-- Exercise inputs follows --

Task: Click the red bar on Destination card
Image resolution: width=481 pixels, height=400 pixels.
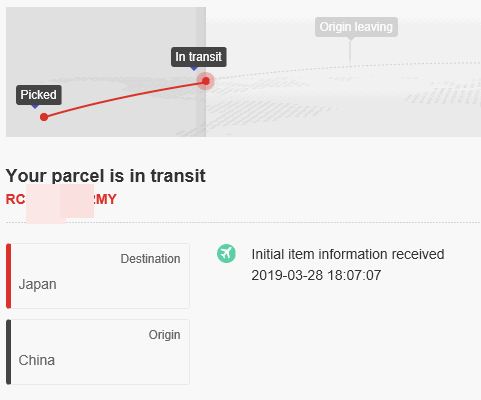Action: tap(9, 276)
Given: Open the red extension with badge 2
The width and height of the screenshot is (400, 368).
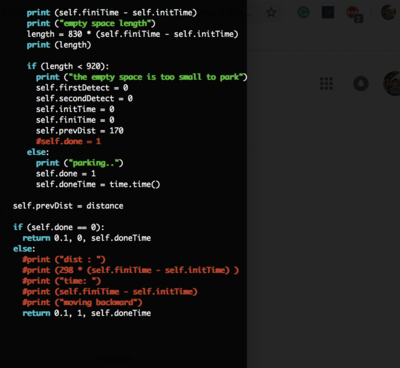Looking at the screenshot, I should 353,13.
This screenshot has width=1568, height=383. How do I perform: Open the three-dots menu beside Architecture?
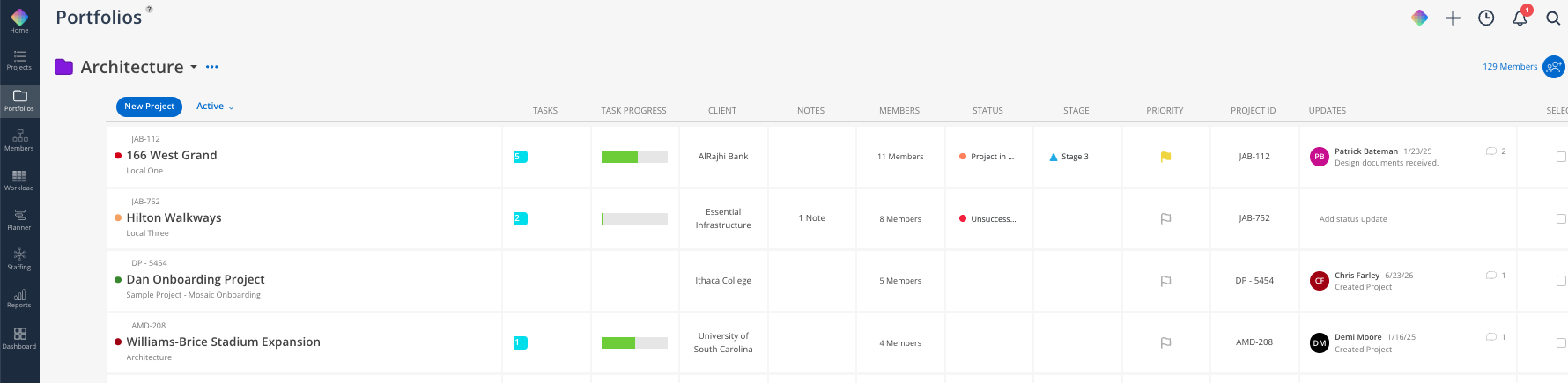(x=212, y=67)
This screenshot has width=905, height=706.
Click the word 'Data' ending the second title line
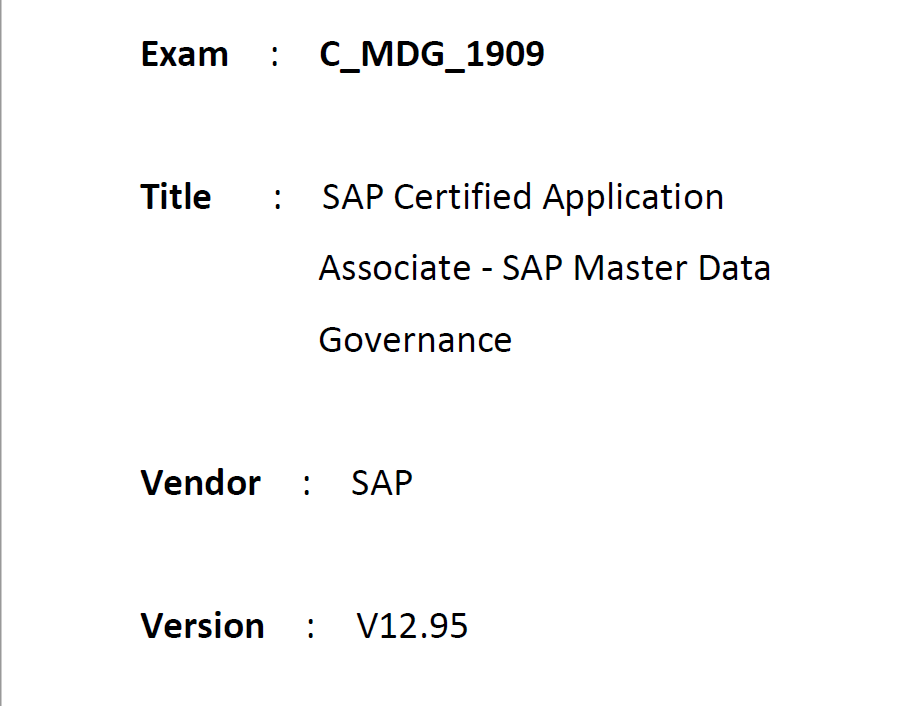pyautogui.click(x=735, y=268)
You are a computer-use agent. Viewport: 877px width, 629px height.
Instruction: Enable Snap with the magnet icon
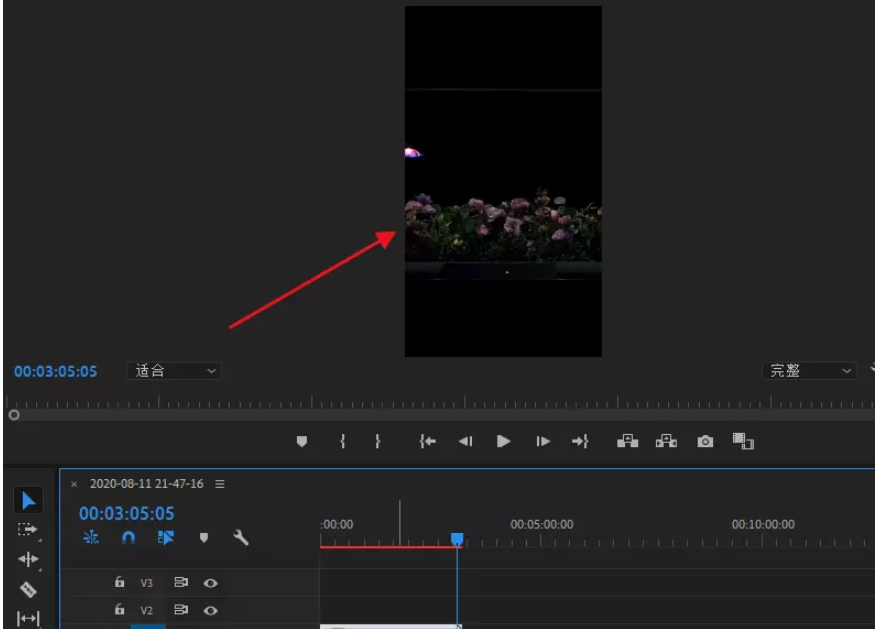(128, 537)
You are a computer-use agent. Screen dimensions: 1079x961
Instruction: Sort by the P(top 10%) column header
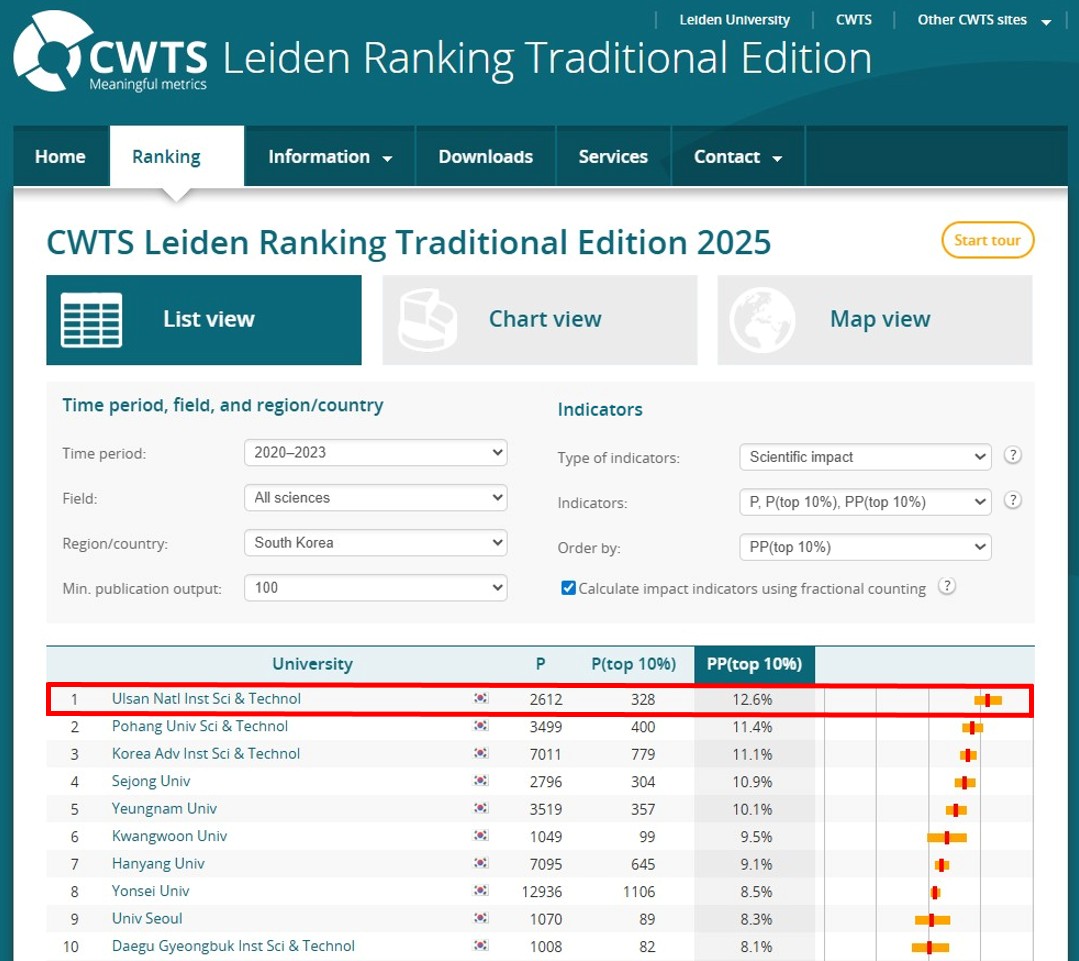pyautogui.click(x=631, y=663)
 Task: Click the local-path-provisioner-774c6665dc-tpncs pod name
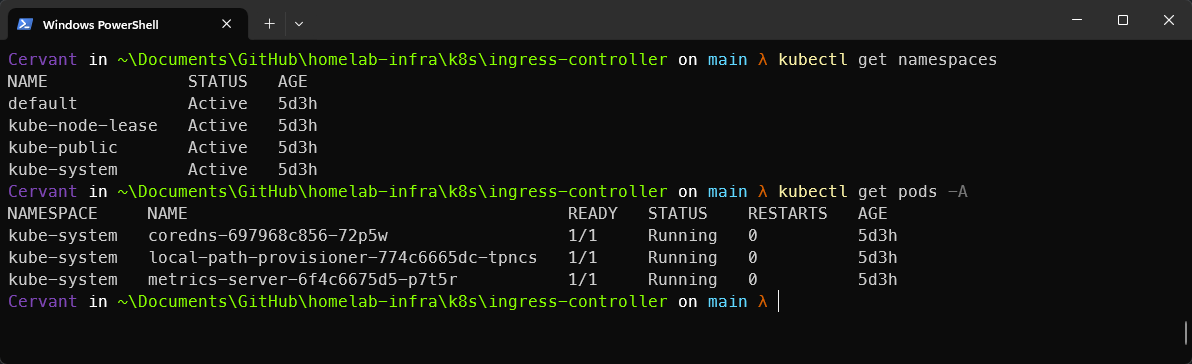pos(343,258)
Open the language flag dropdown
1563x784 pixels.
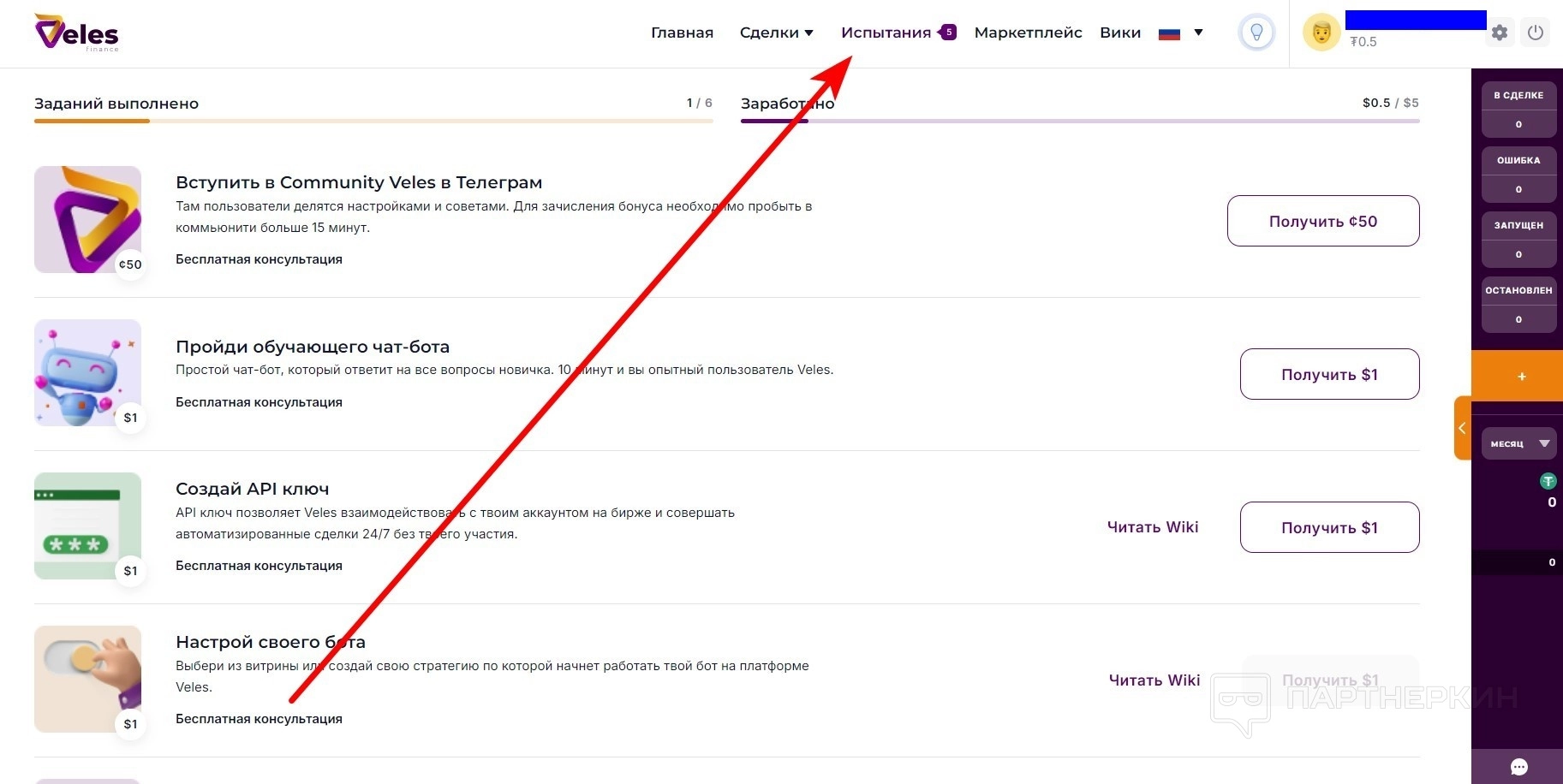click(x=1181, y=33)
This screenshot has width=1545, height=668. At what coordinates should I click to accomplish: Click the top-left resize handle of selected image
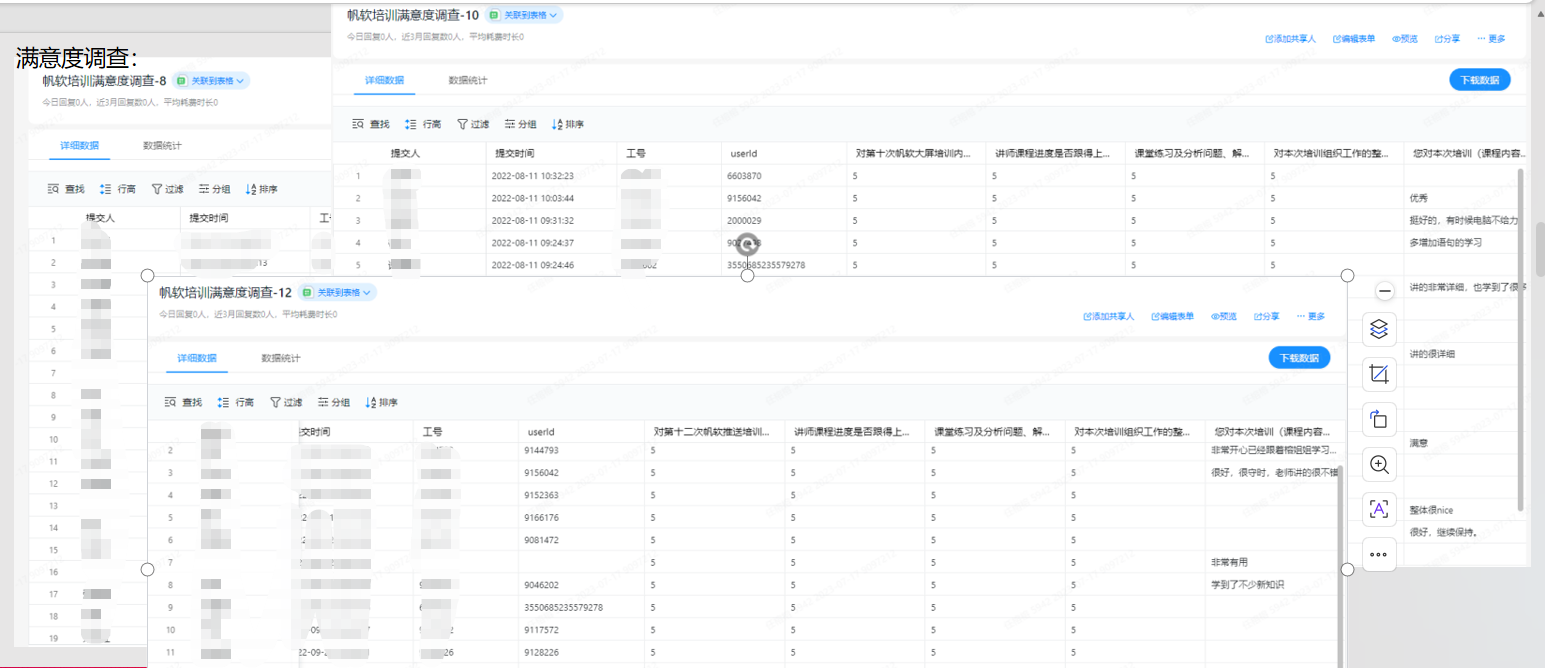pyautogui.click(x=148, y=275)
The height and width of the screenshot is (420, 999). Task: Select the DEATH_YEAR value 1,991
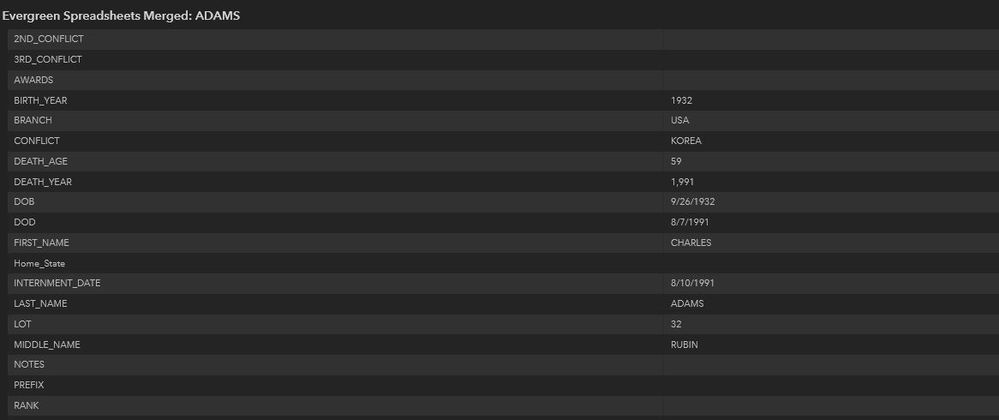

-- Exercise inputs concluded --

### What you need to do
Your copy must hold every record above in its exact wording and must hold no pictures.

### Result of this task
Task: Click the red bar on Destination card
Image resolution: width=481 pixels, height=400 pixels.
Action: tap(9, 276)
Given: Open the red extension with badge 2
The width and height of the screenshot is (400, 368).
Looking at the screenshot, I should 353,13.
This screenshot has width=1568, height=383. How do I perform: Open the three-dots menu beside Architecture?
(x=212, y=67)
This screenshot has width=905, height=706.
Click the word 'Data' ending the second title line
pyautogui.click(x=735, y=268)
You are a computer-use agent. Viewport: 877px width, 629px height.
Instruction: Enable Snap with the magnet icon
(128, 537)
You are a computer-use agent. Screen dimensions: 1079x961
Instruction: Sort by the P(top 10%) column header
pyautogui.click(x=631, y=663)
 Task: Click the local-path-provisioner-774c6665dc-tpncs pod name
pos(343,258)
Open the language flag dropdown
1563x784 pixels.
click(x=1181, y=33)
This screenshot has width=1545, height=668. At what coordinates should I click to accomplish: Click the top-left resize handle of selected image
pyautogui.click(x=148, y=275)
The height and width of the screenshot is (420, 999). Task: Select the DEATH_YEAR value 1,991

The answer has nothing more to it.